#### Document text:

Segment Open

For example, via the political process, the government has divided the entire health care market into multiple segments, with each segment having unique rules and regulations to contend with. These include Medicare, Medicaid, Tricare, the Veterans Administration and the 340 B Program. Other segments include managed care and standard commercial payers.

The manner in which prices are set in each of these segments is often complex and opaque. For example, by law, Medicaid guarantees a rebate from the manufacturer of at least 23.1%, but that is only a ceiling. The price is pushed down further by discounts and charge-backs. Similarly, the VA is entitled to at least a 24% rebate, but often the price is even less than this. The actual prices in these two programs are further affected by extremely complex formulas generated by law and data derived from the commercial side. Thus, the drug prices from all of the different segments are linked to each other, and a change in one price affects the others.

All of this intervention restricts what manufacturers are able to do on the commercial side because those actions could reduce their revenue on the government side. The extent of the forced discounts, rebates and charge-backs can be very large and result in a substantial decrease in revenues. For example, Credit Suisse estimates Eli Lilly and Company in 2014 gave rebates for Humalog (insulin lispro recombinant) averaging 56% of its list price, according to The Wall Street Journal.

Segment Closed

#### Task A:
Please rewrite the paragraph of the drug pricing text that begins "For example, via the political process" as a short list, keeping its main facts.
#### Task B:
Carry on the drug pricing text from its final sentence, in the same style.

#### Data records:

Segment Open

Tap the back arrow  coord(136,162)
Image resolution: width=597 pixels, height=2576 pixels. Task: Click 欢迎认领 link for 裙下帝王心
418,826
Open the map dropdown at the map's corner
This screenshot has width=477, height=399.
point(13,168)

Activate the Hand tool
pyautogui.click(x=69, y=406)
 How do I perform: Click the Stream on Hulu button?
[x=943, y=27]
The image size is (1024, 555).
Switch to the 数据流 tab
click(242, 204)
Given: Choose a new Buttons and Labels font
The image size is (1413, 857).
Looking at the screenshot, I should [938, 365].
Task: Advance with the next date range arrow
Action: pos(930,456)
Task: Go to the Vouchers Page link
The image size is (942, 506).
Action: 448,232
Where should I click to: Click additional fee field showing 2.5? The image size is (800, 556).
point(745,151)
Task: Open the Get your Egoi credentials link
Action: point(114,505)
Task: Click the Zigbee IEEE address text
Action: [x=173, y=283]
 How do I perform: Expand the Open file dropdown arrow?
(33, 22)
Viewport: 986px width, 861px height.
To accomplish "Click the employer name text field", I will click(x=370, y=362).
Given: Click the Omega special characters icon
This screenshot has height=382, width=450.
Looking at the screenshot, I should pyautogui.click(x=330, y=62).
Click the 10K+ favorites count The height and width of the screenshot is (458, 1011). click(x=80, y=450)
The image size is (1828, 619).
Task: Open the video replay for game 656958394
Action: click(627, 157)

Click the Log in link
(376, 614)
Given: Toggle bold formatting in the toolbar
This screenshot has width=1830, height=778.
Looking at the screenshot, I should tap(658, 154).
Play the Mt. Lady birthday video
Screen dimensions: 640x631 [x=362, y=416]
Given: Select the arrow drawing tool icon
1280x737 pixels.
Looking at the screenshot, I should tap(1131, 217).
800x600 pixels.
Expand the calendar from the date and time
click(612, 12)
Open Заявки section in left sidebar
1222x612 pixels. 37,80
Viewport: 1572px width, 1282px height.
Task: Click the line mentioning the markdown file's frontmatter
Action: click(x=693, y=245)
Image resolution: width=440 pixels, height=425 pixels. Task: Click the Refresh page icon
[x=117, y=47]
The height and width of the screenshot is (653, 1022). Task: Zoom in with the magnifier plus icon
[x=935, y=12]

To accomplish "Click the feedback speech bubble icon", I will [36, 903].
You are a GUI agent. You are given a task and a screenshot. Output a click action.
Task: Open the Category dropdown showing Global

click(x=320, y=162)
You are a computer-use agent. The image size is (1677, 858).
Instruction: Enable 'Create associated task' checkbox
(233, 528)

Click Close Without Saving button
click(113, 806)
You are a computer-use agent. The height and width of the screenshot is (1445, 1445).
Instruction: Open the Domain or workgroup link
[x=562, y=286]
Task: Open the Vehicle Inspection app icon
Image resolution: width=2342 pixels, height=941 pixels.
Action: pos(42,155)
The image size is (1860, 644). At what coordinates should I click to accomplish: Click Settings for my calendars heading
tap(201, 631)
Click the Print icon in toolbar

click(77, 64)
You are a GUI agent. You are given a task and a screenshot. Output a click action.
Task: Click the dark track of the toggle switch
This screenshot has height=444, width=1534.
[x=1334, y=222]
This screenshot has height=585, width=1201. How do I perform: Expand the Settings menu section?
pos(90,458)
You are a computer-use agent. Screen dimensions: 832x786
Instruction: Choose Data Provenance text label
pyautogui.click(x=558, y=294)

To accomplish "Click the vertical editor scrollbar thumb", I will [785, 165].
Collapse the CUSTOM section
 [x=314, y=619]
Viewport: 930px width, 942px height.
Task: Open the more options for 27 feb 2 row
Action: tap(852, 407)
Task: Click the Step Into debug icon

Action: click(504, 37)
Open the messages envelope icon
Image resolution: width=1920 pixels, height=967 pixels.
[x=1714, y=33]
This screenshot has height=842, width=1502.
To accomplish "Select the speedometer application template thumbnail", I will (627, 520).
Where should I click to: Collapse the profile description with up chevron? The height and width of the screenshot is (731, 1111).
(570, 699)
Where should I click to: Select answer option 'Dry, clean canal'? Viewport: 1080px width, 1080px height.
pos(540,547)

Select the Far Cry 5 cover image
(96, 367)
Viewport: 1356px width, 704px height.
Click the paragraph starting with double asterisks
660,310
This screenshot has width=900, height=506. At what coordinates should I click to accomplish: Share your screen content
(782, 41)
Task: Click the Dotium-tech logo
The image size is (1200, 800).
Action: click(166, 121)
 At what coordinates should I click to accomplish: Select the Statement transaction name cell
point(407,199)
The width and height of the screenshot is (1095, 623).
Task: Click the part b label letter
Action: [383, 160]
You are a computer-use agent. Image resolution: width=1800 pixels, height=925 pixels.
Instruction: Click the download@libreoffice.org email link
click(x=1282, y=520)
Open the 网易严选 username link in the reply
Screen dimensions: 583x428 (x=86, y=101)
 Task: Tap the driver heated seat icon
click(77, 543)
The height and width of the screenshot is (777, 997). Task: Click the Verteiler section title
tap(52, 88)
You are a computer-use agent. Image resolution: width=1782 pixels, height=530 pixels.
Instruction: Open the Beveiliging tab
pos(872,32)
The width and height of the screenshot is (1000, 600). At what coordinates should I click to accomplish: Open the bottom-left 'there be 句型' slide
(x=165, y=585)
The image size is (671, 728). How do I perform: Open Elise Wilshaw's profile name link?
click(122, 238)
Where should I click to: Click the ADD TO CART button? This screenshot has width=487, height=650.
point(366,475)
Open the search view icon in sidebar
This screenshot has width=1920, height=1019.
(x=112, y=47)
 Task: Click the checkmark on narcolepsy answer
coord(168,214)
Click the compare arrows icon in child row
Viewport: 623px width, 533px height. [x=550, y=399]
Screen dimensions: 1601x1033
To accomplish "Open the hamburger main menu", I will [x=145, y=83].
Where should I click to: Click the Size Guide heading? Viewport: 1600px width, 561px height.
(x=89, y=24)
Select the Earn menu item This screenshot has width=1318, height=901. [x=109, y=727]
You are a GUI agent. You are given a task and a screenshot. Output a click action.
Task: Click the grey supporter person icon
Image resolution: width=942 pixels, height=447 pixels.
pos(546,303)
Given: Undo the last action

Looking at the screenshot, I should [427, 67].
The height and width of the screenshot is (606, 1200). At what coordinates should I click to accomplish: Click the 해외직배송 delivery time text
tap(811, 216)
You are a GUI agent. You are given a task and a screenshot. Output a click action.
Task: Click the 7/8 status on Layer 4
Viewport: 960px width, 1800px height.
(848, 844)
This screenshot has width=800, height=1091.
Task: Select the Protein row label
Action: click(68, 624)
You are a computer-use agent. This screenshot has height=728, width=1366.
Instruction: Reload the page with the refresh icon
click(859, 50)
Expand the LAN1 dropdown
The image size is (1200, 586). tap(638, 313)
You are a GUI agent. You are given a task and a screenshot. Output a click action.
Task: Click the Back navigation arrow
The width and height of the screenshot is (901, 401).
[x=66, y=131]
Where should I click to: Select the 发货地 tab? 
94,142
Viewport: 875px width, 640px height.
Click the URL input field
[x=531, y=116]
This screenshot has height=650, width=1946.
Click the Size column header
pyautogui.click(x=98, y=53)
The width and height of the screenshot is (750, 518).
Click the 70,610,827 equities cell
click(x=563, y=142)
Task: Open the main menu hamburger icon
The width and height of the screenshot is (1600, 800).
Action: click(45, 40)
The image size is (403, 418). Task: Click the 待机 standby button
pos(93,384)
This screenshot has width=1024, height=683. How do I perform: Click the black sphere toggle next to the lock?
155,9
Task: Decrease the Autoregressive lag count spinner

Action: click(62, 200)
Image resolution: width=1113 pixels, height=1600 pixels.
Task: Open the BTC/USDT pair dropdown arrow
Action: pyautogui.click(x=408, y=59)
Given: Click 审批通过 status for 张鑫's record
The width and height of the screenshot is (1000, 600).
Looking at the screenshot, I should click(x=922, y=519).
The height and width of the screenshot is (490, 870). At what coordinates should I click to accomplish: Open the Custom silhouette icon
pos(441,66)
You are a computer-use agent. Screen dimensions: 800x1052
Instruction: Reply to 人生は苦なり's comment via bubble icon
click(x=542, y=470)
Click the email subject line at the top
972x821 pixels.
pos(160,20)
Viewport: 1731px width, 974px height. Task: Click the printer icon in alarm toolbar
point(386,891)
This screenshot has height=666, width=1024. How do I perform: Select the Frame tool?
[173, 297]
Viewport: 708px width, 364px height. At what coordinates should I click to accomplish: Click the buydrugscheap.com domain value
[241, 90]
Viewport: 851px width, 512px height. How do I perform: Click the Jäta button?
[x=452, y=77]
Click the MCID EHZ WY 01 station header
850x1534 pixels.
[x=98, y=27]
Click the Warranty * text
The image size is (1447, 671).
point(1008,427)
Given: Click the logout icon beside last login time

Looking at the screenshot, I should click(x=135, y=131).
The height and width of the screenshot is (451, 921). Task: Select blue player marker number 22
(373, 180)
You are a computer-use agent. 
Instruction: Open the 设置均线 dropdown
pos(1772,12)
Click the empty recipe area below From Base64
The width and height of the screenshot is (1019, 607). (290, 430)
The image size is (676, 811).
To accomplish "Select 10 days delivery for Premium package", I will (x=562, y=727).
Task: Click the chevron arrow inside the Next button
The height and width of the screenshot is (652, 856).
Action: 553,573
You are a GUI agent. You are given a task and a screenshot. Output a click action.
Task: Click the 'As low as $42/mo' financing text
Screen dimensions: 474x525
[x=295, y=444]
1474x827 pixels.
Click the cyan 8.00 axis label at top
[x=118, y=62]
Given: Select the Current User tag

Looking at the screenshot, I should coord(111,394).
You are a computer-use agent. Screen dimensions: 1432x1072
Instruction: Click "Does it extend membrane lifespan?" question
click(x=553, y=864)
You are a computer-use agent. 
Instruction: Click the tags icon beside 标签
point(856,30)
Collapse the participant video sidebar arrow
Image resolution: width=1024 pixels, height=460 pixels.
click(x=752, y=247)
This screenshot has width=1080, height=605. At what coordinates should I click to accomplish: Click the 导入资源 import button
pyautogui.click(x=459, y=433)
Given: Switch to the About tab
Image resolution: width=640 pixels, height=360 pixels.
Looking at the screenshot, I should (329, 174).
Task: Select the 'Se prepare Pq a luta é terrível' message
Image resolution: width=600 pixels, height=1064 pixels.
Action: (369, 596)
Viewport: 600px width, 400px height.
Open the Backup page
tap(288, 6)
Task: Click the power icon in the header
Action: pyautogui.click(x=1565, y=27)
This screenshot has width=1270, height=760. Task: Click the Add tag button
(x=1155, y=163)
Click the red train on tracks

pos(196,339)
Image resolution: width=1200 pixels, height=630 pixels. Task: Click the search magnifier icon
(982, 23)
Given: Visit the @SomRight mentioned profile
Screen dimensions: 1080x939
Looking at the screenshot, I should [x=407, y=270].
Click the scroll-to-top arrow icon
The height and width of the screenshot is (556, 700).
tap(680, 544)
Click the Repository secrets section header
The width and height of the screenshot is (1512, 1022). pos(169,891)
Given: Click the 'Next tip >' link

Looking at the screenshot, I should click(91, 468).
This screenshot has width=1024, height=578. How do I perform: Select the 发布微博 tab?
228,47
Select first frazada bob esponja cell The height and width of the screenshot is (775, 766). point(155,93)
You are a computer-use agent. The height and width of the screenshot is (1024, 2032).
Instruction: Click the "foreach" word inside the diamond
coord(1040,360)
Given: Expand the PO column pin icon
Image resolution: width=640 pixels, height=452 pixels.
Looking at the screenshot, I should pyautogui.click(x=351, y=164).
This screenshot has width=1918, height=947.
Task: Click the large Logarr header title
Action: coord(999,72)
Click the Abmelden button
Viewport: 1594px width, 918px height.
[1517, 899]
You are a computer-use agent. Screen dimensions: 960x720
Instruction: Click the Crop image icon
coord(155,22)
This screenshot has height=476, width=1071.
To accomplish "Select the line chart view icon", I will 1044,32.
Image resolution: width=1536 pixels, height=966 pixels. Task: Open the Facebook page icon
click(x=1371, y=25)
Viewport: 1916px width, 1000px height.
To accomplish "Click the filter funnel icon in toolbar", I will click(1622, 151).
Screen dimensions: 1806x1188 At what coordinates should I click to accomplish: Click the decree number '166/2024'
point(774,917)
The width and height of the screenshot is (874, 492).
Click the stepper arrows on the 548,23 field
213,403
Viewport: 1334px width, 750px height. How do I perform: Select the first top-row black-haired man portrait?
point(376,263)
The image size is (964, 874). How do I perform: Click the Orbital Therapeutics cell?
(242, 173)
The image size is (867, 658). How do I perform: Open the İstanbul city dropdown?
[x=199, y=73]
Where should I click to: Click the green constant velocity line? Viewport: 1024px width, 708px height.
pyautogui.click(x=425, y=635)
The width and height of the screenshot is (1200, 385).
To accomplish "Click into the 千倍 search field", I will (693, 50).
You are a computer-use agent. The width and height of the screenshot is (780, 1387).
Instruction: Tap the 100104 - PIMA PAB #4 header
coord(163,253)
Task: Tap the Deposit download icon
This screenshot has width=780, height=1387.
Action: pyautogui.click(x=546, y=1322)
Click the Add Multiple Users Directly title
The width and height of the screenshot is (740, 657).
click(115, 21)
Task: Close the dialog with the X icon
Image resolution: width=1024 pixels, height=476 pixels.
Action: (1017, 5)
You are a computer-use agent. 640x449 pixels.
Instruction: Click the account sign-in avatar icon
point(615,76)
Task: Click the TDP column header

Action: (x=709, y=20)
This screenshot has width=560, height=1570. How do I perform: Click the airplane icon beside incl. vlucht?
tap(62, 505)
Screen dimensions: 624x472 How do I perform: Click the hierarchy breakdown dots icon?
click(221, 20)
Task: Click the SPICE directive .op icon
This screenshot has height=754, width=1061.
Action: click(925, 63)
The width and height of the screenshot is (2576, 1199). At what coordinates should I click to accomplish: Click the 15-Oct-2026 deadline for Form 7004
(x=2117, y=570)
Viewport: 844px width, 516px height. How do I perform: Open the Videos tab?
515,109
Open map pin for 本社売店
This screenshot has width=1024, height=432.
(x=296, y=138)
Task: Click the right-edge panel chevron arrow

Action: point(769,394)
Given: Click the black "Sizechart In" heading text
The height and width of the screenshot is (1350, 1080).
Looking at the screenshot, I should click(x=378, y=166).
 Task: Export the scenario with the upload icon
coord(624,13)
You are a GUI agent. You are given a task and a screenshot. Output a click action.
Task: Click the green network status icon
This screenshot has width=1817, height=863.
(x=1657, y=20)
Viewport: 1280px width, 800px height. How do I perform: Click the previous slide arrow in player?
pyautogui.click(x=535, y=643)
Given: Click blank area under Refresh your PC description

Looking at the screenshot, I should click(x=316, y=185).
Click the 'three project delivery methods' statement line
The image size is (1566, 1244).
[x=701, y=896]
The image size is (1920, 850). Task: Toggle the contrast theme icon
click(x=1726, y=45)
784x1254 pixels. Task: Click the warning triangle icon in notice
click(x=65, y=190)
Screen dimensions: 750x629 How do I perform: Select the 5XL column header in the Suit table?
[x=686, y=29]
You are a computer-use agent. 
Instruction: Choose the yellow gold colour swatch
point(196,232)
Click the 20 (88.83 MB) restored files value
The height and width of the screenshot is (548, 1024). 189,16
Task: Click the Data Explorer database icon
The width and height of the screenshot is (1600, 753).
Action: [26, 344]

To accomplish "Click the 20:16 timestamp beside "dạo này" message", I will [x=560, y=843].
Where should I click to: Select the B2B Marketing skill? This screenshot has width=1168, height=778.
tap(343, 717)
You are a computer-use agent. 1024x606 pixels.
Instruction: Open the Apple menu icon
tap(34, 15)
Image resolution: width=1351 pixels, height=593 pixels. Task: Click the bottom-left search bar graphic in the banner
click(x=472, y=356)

Segment Closed

#### Answer A:
- Through the political process, the government has divided the entire health care market into multiple segments.
- Each segment has its own rules and regulations.
- Government segments include Medicare, Medicaid, Tricare, the Veterans Administration and the 340 B Program.
- Other segments include managed care and standard commercial payers.

#### Answer B:
Much like the sticker price on a car, the list price of a prescription drug is a start for negotiations, but not usually the finish. From a negotiating perspective, it is important to have an initial list price that is high, so there is room to lower it during negotiations and still generate enough revenue to keep the company solvent. And from a regulatory perspective, it is important that this initial price be high, so when the mandatory rebates are applied in the VA and Medicaid programs, sufficient revenue remains to run the company.

Effect on the uninsured

This system adversely affects the individual who has no insurance and is not enrolled in a government program. As a simple example, assume the sticker price on a drug is $100 and the company can handle mandatory government rebates, discounts and charge-backs up to a 50% cut in the price and still be profitable. Also assume that in a free market the actual price of the drug would be $50 and that this is a highly regulated market; the other prices generated for this drug product are derived from the sticker price and not generated in the market. The drug price would need to be high, and to be an actual price, someone has to be charged it. That someone is the patient without insurance, who will pay the full sticker price of $100 for the drug. In a free market, that patient would have to pay only $50, but because of the forced discounts to lower the price for certain constituents, this uninsured consumer has to pay twice the amount he or she would otherwise have to pay.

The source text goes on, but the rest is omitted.